SmartStop collected a total of four podium finishes in the Domincan, including Bell’s silver. He raced for Hong Kong’s Champion System Pro Cycling Team last season.

“It’s like a lot of the teams I’ve been on, there are some Canadian ownership in there,” said Bell. “It’s on paper as in North Carolina, but really it’s all across the country.

“The team I was with last year closed up shop and they did it pretty late in the year, so I had to scramble a little to find a place.

“The director, Mike Creed, is up to very recently a pro - he raced last year - and it’s his first directing gig. I raced with him a bit and I have a lot of respect for him and I when I heard he was taking over the program, I knew it was going in a direction I’d want to be a part of.

“It’s been more of a criterium team, so we wouldn’t have done a race like the Dominican, but we’ll be doing races like that all year.”

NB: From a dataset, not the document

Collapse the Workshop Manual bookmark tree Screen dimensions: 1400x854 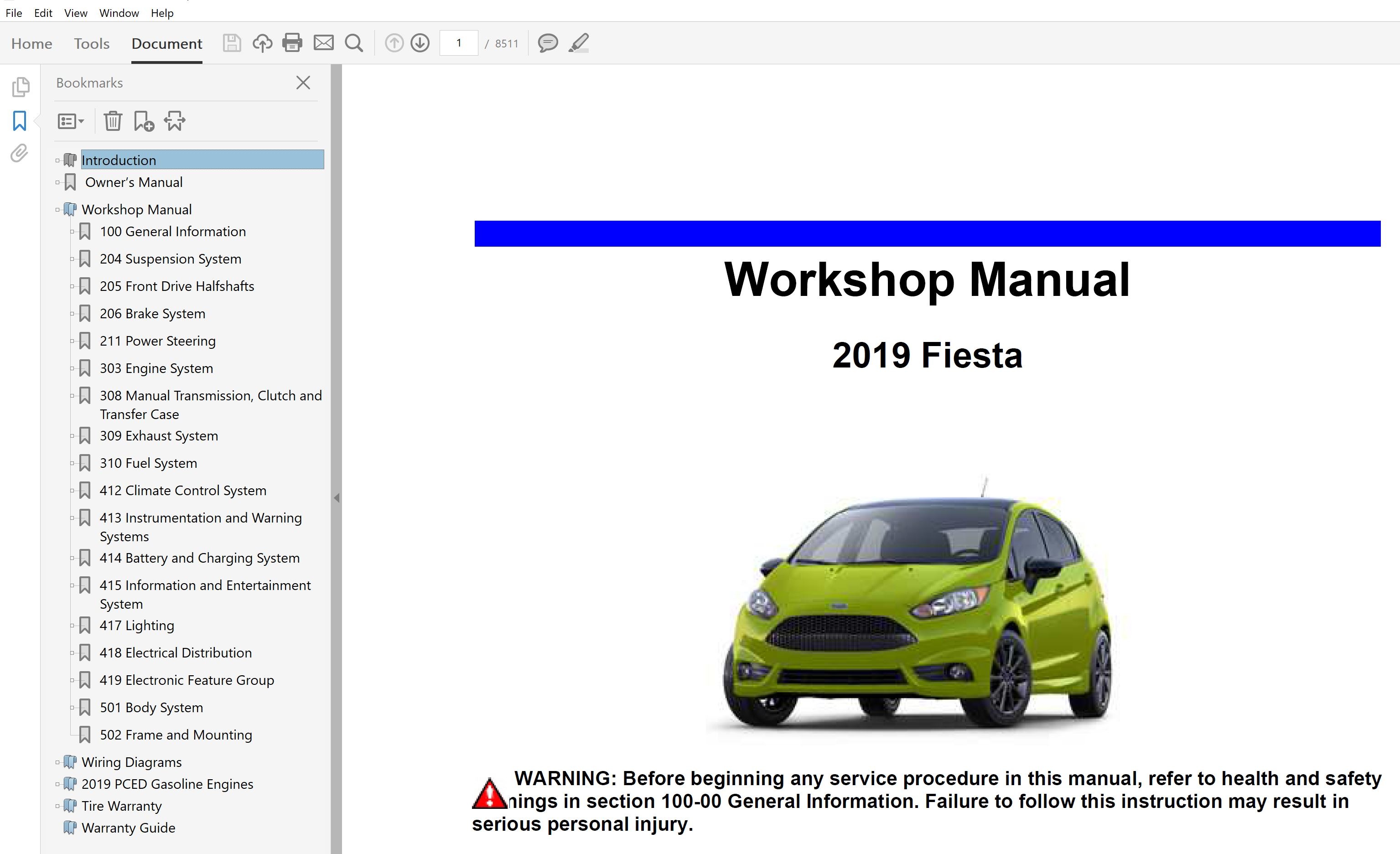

With his second-place finish Bell placed 39th overall out of 81 riders at the Vuelta event. He was the second Canadian behind SmartStop teammate Rob Britton, who placed second overall.

Bell’s strongest results came in the longest and shortest stages in the Domincan. The day before his silver, the 32-year-old took seventh in the 10-kilometre Stage 6 time trial in Mirador del Sur.

“My team has asked me to focus a bit on the time trial efforts a bit this year and that was kind of a tester,” said Bell. “We didn’t have all our equipment down there so I think there were a couple of us who were right up there in the top 10 and the difference was guys who had all their equipment and guys who didn’t. It was a preparation race, so the intention wasn’t to have everything anyway.

“That was a good result. And then to back it up with a good race the next day was good too.”

Bell, who resides in North Vancouver, had arguably his best season to date last year.

The two-time Olympian became a national champion on the road with a first-place finish in the 2013 Canadian Road Championships in St-Georges, Que.

Bell also took fourth place in the time trial and eighth in the criterium at the national championship.

Just two months after winning the national title in road racing, Bell returned to the velodrome to win gold in the omnium at the 2013 Canadian Track Championships in Dieppe, N.B.

He is currently unsure whether his schedule will allow him to defend those titles this summer.